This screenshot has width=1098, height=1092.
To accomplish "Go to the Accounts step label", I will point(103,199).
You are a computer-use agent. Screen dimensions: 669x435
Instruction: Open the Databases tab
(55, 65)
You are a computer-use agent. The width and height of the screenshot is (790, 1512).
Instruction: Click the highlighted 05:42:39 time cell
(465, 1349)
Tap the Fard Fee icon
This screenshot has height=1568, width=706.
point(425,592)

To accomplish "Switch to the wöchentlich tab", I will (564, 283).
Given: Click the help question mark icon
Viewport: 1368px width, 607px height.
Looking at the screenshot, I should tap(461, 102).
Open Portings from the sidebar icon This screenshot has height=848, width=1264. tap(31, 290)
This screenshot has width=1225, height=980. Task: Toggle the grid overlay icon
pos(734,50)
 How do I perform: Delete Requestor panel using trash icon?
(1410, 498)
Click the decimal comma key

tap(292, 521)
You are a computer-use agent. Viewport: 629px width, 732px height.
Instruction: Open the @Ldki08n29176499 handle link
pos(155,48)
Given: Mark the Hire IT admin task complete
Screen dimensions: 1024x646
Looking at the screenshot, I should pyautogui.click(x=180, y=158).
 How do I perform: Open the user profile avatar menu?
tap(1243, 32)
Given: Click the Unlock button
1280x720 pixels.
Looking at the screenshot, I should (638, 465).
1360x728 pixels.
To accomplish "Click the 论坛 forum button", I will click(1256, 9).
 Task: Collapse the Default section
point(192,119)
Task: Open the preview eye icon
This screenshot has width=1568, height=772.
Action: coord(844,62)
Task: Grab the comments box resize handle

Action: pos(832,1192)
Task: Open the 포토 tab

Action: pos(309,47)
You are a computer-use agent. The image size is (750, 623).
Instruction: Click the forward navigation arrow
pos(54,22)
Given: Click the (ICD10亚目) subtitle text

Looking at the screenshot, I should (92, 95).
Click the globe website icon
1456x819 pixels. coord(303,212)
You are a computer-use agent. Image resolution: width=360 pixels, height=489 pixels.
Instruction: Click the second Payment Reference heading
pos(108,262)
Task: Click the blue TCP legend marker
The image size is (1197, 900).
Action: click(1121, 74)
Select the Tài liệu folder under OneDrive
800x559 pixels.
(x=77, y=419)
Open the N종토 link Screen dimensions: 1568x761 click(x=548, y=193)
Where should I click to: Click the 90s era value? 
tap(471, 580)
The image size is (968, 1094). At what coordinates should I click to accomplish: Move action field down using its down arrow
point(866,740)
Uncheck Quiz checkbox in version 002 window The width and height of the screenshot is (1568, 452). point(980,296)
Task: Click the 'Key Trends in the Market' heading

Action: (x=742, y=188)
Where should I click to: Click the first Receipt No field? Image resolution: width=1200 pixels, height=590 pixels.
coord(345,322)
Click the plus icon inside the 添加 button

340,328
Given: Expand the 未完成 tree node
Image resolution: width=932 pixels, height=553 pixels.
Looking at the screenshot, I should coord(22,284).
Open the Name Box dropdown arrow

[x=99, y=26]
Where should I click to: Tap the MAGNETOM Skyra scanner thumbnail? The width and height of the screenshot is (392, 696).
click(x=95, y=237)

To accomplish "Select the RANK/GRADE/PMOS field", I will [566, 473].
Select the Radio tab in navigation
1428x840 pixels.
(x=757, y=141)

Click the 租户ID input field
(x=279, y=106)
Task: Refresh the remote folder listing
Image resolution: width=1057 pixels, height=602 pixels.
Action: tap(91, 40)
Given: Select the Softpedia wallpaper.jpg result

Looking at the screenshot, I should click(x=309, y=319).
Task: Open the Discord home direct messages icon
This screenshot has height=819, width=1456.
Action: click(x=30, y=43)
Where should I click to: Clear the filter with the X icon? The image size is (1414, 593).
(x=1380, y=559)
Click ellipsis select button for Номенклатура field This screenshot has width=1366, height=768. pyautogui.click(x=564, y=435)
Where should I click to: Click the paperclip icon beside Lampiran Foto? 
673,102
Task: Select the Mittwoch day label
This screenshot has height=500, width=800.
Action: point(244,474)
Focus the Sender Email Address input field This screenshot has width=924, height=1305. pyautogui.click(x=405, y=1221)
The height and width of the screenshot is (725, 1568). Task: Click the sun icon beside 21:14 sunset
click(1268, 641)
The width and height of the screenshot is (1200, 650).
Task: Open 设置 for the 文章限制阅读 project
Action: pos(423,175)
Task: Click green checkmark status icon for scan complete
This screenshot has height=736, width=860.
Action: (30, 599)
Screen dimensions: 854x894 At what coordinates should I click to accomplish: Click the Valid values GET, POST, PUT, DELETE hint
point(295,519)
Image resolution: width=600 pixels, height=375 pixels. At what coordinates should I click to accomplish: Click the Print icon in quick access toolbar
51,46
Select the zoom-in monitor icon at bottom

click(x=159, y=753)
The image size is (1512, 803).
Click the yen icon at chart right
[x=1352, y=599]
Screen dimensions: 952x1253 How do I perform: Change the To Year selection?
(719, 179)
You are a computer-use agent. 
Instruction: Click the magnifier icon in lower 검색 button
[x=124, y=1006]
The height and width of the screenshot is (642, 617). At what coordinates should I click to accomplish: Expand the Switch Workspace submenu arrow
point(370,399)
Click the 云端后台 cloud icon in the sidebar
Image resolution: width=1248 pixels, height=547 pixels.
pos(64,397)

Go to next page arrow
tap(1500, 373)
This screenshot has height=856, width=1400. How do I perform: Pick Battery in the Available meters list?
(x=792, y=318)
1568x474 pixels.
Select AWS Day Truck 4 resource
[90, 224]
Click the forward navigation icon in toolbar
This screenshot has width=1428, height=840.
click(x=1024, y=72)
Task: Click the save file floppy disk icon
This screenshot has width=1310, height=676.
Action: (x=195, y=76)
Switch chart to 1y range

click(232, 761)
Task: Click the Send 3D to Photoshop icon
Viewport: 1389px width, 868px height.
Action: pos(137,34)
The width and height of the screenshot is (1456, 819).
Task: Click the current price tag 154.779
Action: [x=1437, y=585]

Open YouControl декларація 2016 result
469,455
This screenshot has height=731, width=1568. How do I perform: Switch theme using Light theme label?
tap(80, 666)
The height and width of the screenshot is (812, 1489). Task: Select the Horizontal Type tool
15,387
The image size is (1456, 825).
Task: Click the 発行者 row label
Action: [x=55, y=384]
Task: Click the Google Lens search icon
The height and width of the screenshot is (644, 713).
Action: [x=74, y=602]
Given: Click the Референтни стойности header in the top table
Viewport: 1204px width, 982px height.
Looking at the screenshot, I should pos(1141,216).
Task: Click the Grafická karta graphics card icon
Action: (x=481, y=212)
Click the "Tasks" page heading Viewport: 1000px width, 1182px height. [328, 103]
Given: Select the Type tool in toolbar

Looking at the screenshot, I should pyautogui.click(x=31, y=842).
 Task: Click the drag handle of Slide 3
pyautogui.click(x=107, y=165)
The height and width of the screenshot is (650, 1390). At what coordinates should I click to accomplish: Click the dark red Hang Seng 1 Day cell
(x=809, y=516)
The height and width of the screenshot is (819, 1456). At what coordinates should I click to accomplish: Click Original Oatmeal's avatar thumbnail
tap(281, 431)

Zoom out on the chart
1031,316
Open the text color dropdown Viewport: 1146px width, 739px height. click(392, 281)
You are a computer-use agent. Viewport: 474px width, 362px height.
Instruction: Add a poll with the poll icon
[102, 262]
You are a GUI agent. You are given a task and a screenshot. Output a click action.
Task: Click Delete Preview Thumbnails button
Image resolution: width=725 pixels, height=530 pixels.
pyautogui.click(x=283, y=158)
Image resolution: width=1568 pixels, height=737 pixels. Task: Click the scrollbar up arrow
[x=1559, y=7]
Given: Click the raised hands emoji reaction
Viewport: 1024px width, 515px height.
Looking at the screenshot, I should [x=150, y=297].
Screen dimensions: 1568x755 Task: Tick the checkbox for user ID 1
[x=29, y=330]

=-=-=-=-=

Exercise objective
Please identify every line in the entries above that contains the word "Instruction", and copy each of those lines in full. Case counts.

Result of the task
Instruction: Open the Databases tab
Instruction: Click the highlighted 05:42:39 time cell
Instruction: Open the @Ldki08n29176499 handle link
Instruction: Click the forward navigation arrow
Instruction: Click the second Payment Reference heading
Instruction: Click the magnifier icon in lower 검색 button
Instruction: Add a poll with the poll icon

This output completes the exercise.